As a scientist by training, working at a software company focused on data, I’ve got money on both horses, and my answer is no. Actually, more like NO! There is still a big difference between correlation and causation and it is our job, as scientists, to pursue causation – how and why things happen. “Show me the relationships and correlations between these data” is not the same as “What drug(s), in what doses, will cure this disease in this patient.”
Take this this talk about Thiopurine Therapy as an example. When I first saw this presentation, it blew my mind. Here was a therapy that was toxic for some people, and we didn't know why. The result was that the entire class of Thiopurine therapies were unsafe and couldn't be used, even though some people seemed to respond very, very well. Data science revealed correlations of toxicity to genetic mutation that allowed researchers to understand causation - people that had mutations weren't producing enough of the TPMT enzyme to move Thiopurine-based drugs through their cells efficiently enough. The answer was to classify patients based on their genetic capability to produce TPMT, and to adjust their dosage accordingly. It's not enough to find correlations. Correlation might be an "answer," but raises new questions. What is causing that? And then, once we understand the cause, what do we actually do?
This is a lot like the data-information-knowledge spectrum. The data show us that there is a correlation between toxicity and mutation affecting TPMT. The information comes from understanding that TMPT moves certain molecules through the cells, and without it the resulting molecule buildup is toxic. The knowledge is to figure out that we can adjust the dosage based on that information to achieve a beneficial effect for everyone without any side effects.
Of course, rigorously and repeatedly analyzing relationships and correlations between multiple different data sets may well eventually yield the answer, but the scientific method is critical. Steve Miller recently explored the difficulty teasing out the difference between predictive analytics and data science and found that the key differentiator seems to be that experimentation – human intervention – is required in tasks we call data science. Science needs data science in order to find answers, but data science needs science to have the impact the world expects from Big Data.
Enter the data scientific method. You start with an idea or a question, you do some experimentation and analysis and hopefully this gives you the answer you were looking for. This usually means that you start with a lot of data, such as experimental observations or initially unconnected data sources, and you gradually narrow your focus as you conduct your analysis. Idea – Test – Conclusion. Unfortunately, as most scientists will attest, the end point is rarely 'the answer', but is at once both a conclusion and a new question. The new question inevitably requires your focus to broaden out again to include new data sources and additional analytical techniques, until focusing in on the next conclusion. Rinse and Repeat. This cognitive narrowing and broadening repeats itself, like an hourglass (a.k.a. egg-timer) on its side until 'the answer' is hopefully finally reached:
And at each stage new data, analysis, and visualization needs arise:
To work together well, scientists and data scientists moving through this cognitive hourglass need a data science platform that can rapidly reconfigure to assemble, analyze and visualize data of every conceivable type as new questions and hypotheses inevitably arise. Ideally, the cognitive hourglass would be a real-time process. Otherwise, in a world where time is funding, IT delays caused by redefining and assembling new datasets and sometimes building new data science software can stop the science and the data science in their tracks and stop the science from producing the answers we seek.

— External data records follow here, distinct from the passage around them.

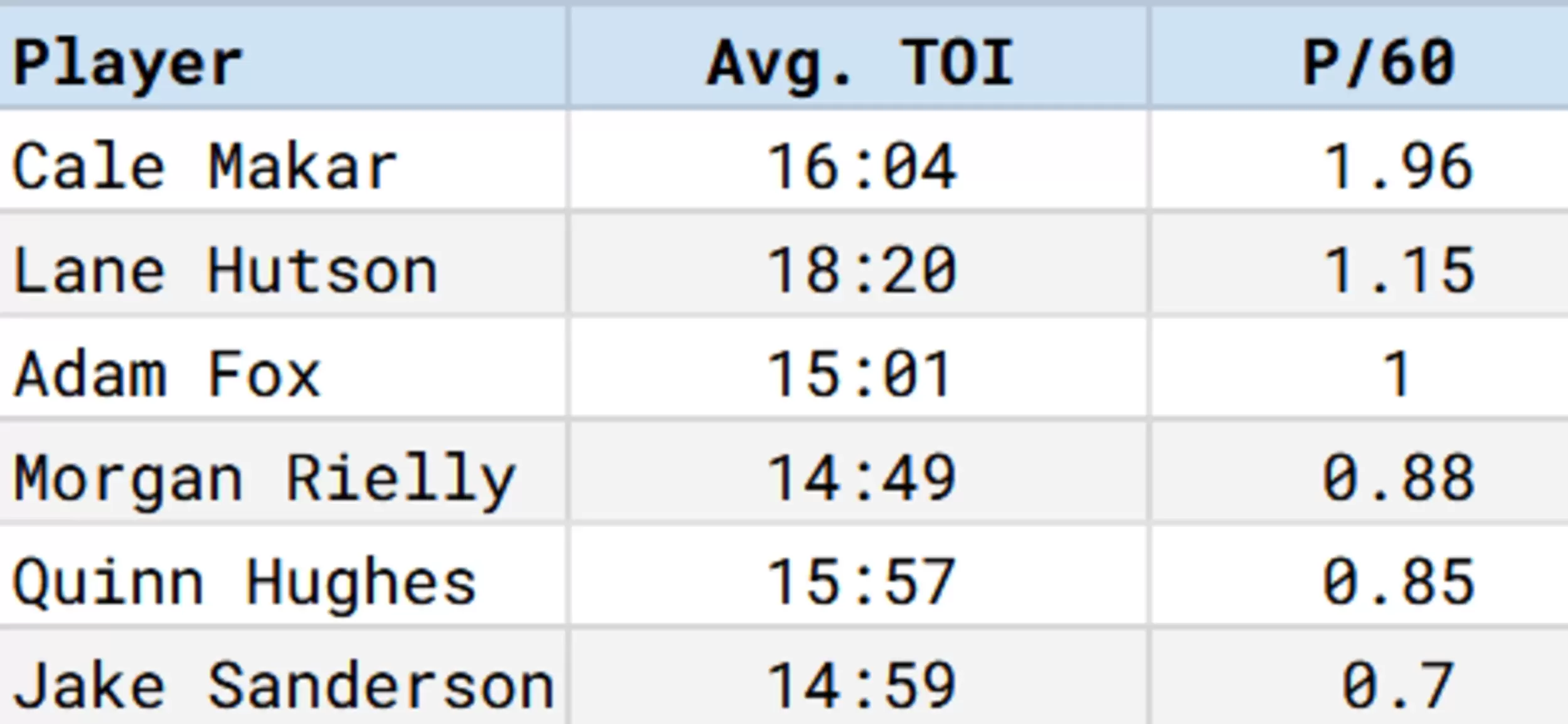1568x724 pixels.
Task: Select the Adam Fox name cell
Action: pos(283,368)
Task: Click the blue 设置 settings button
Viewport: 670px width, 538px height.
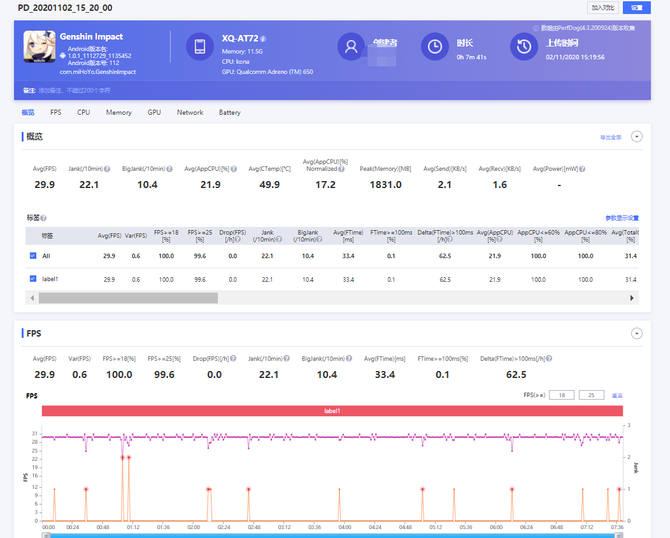Action: pos(636,7)
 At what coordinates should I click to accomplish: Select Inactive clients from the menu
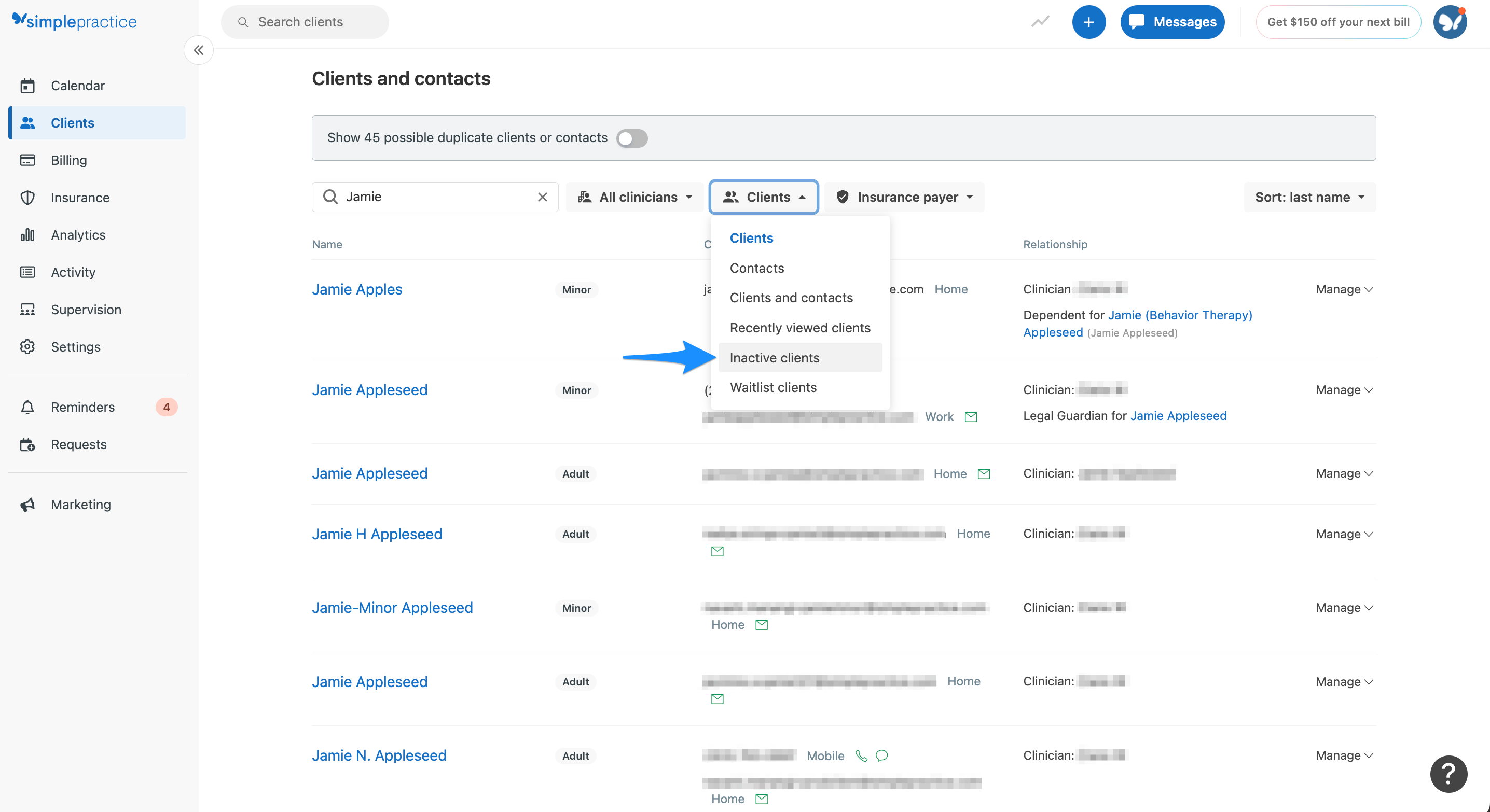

It is popularly acknowledged regarding data sicence that knowing the question you want to answer is paramount but often elusive. If you are confident of your question and that the answer lies in the data and analyses you have assembled, then you’re good. If the answer is another question, however, you need to be able to ‘pivot’ or redefine your assembled data and methodology, following your cognitive hourglass in real-time (without having to resubmit as a new project).